* Exercise prompt:
Copy each of the following rows word for word, leaving out the pictures.

_ _ _ _ _ _ _

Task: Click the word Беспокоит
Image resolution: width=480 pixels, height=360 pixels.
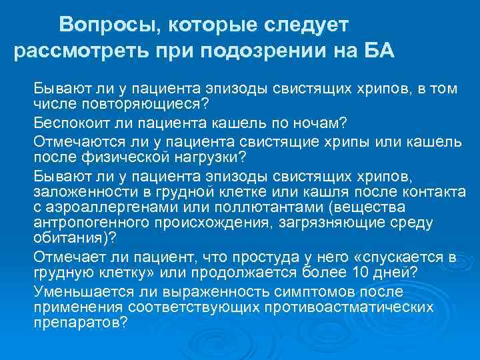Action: pyautogui.click(x=68, y=123)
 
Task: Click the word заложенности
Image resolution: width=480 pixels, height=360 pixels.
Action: pyautogui.click(x=77, y=192)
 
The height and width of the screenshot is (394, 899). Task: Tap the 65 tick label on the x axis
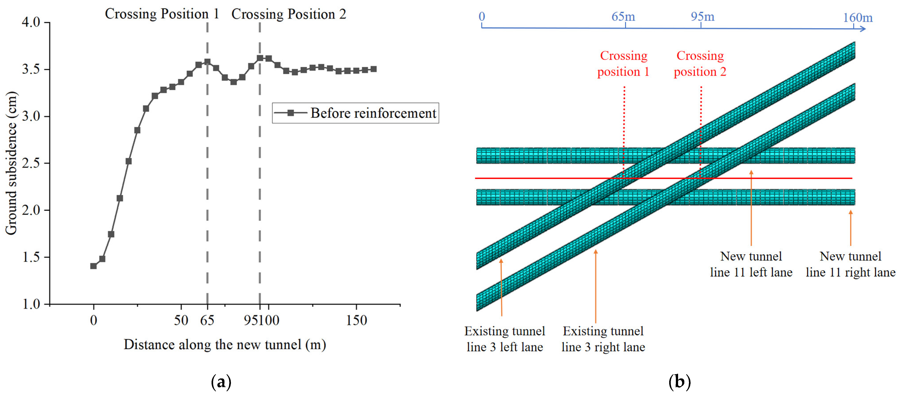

_ _ _ _ _ _ _

* Expected answer:
Task: Click the word Беспокоит
Image resolution: width=480 pixels, height=360 pixels.
Action: pyautogui.click(x=68, y=123)
 
Task: Click the word заложенности
Image resolution: width=480 pixels, height=360 pixels.
Action: pyautogui.click(x=77, y=192)
 
The height and width of the screenshot is (394, 899). Task: Tap the 65 tick label on the x axis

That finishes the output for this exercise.